IMC 2018: Sessions

Session 320: West Meets East in Middle English Romance

Monday 2 July 2018, 16.30-18.00

Moderator/Chair:Amy Louise Morgan, School of Literature & Languages, University of Surrey
Paper 320-aThe Romance of Gilbert and Matilda: Genre and Rhetoric in the Life of Thomas Becket
(Language: English)
Tristan B. Taylor, Department of English, University of Saskatchewan
Index terms: Bibliography, Hagiography, Historiography - Medieval, Language and Literature - Middle English
Paper 320-bPerceptions of memoria viva in the Romances of Medieval England and in the Darüşşifa of Gevher Nesibe
(Language: English)
Hülya Tafli Düzgün, School of English, Erciyes University, Turkey
Index terms: Historiography - Medieval, Language and Literature - Comparative, Language and Literature - Middle English, Medicine
Abstract

Paper -a:
Of the many accounts of the Life of Thomas Becket, those recorded and disseminated in the South English Legendary inspire questions concerning generic conventions and rhetorical strategies. Several of the extant witnesses include a prologue to the Life of Thomas detailing the relationship between his parents, Gilbert and Matilda. This micro-legend conforms to the Saracen princess topos common to the romance genre of the Middle Ages. The relationship between the Gilbert and Matilda romance and the life of Thomas, which transcends both the historiographic and hagiographic models of narrative, demands further exploration.

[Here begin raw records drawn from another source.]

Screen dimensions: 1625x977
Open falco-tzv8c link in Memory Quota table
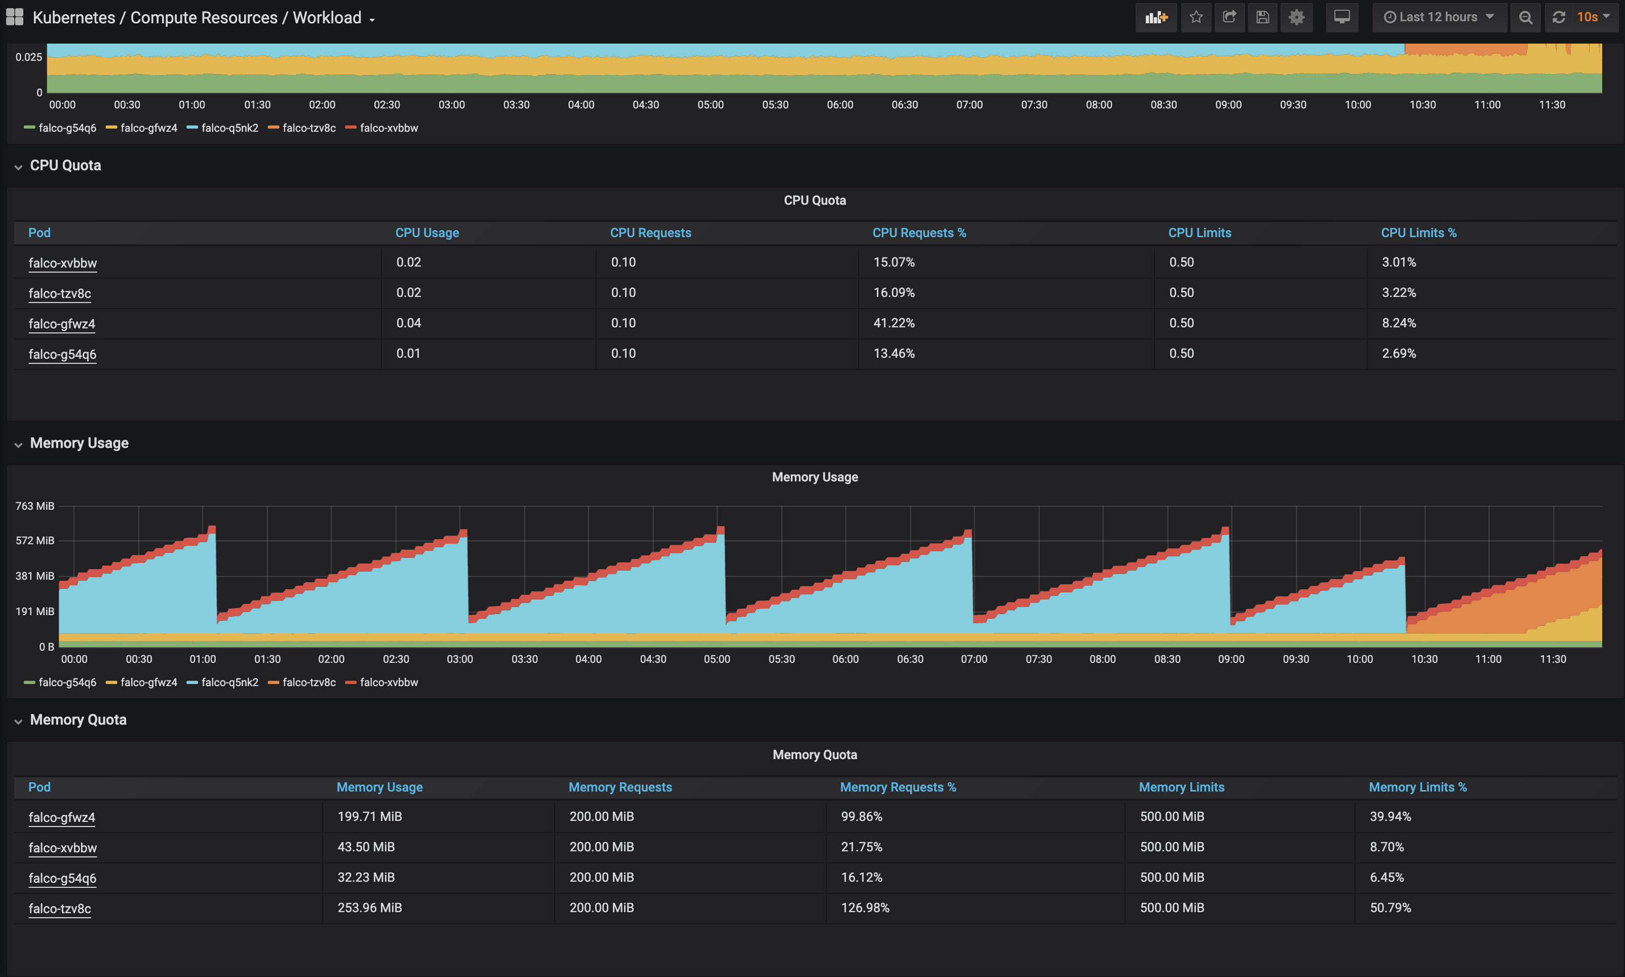coord(60,908)
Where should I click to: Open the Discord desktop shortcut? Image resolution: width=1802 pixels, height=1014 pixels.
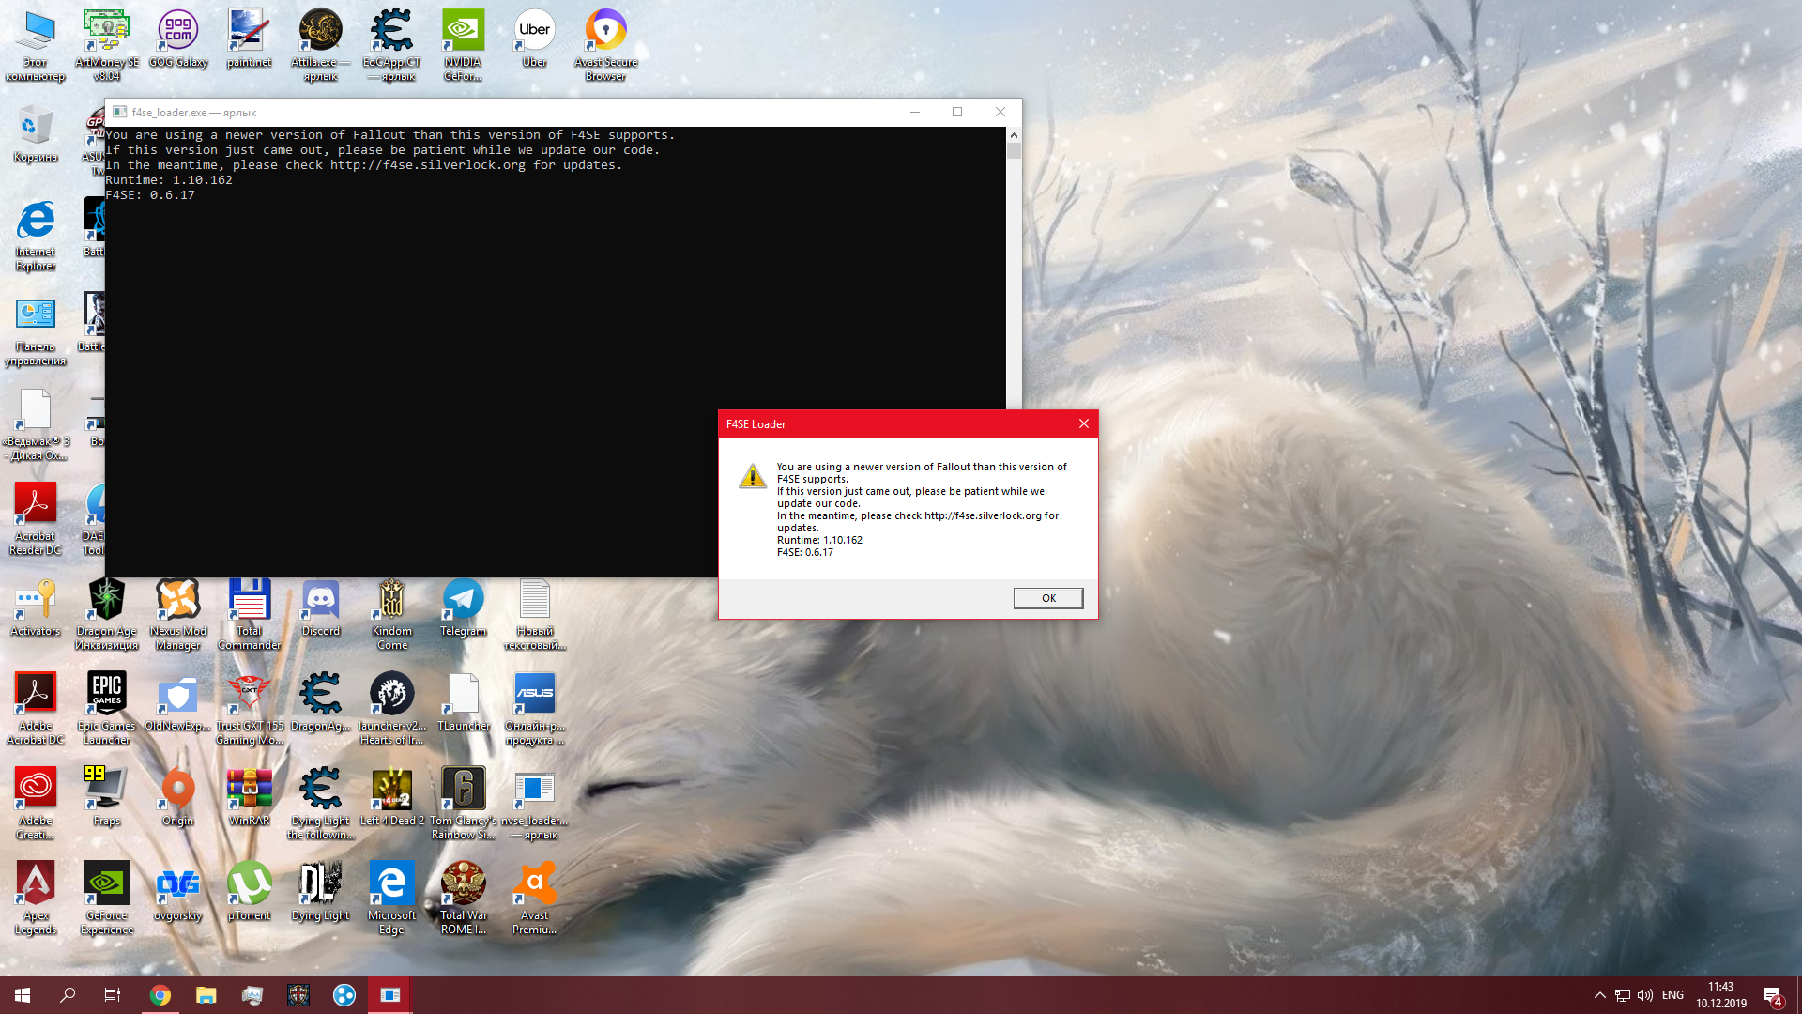321,601
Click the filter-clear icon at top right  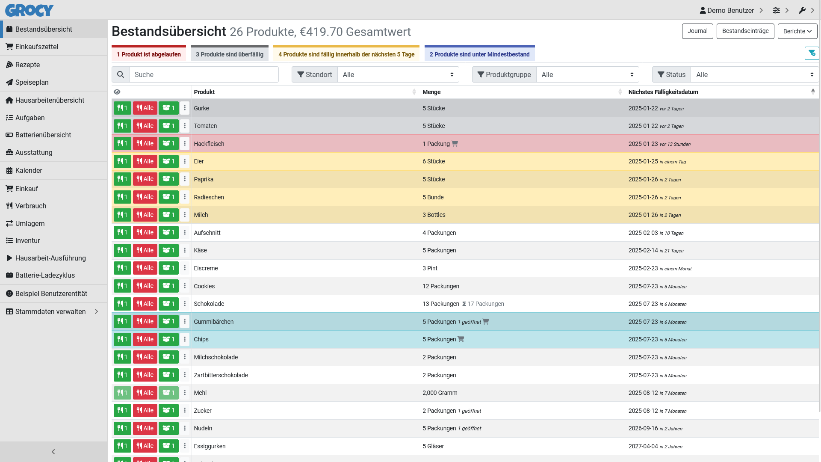[812, 53]
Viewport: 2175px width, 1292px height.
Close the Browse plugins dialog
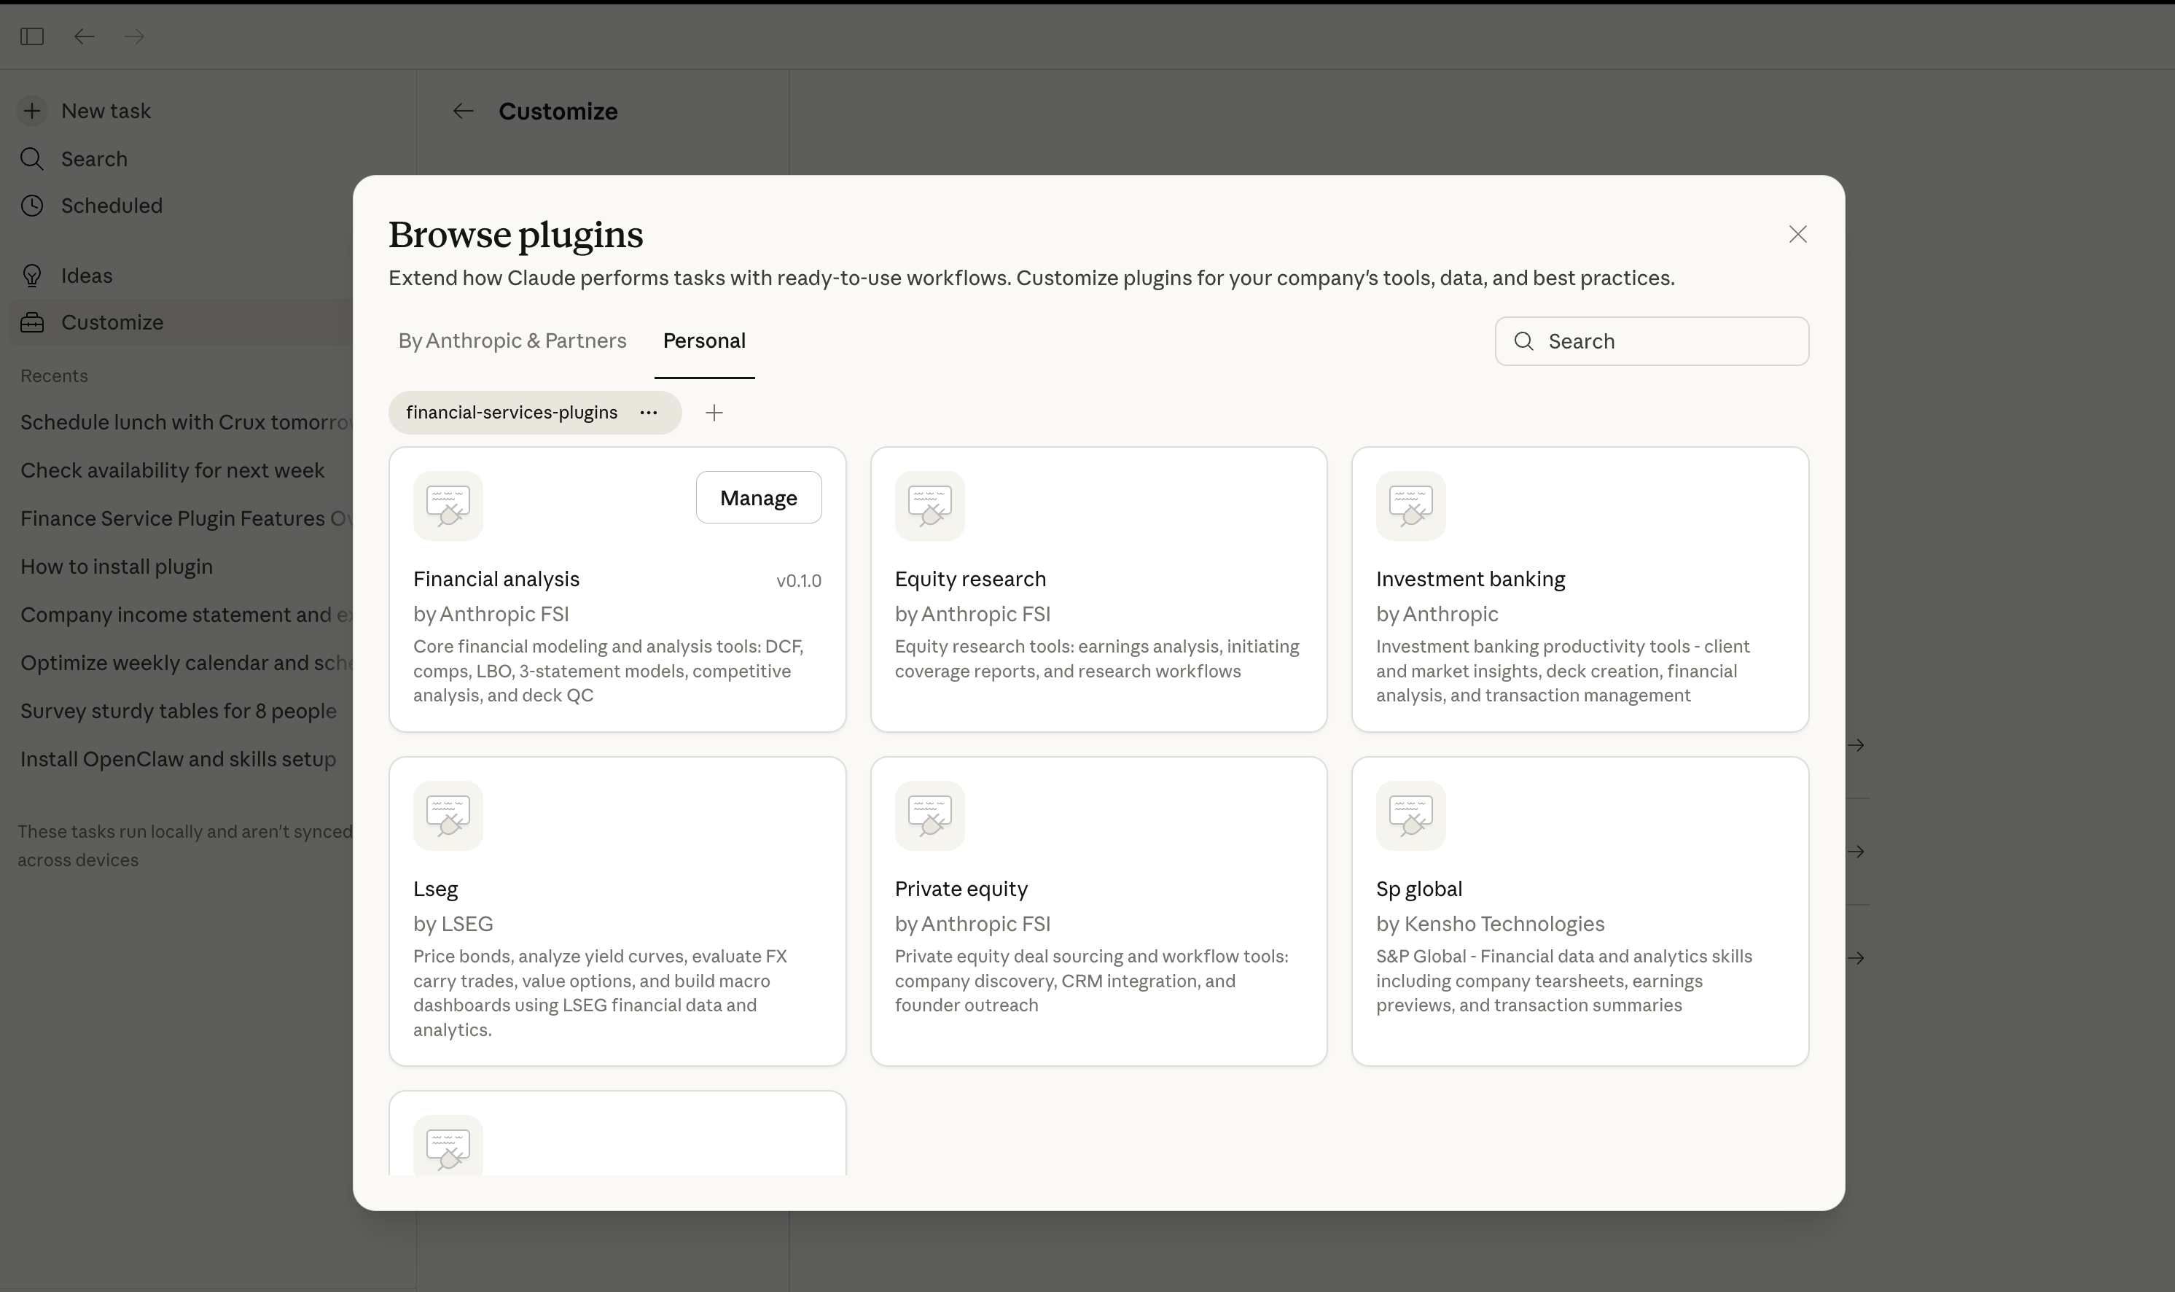tap(1796, 233)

This paper will explore the origins of the Gilbert and Matilda legend and its rhetorical strategy as a prologue as it relates to the generic complexity of the Life of Thomas Becket.

Paper -b:
While there is a general understanding that medicine has no direct connection to cultural memoria, therefore to medieval literature, traditional medical treatment is firmly placed in the romances of medieval England and in the eastern medieval darussifas. Aristotle and the later memoria theorists mention, memoria involves a recognition of the passage of time and such is the case as audiences recognise past narrative voices as those from times before, but with a curious connection to their present world. In this respect, cultural memoria is mapped onto both Western and Eastern medieval literal journeys, places, and correlative experiences, and this paper will explore the processes of cultural memoria through which the use of medicine is particularly achieved in the romances of medieval England and in the medieval Gevher Nesibe Darussifa.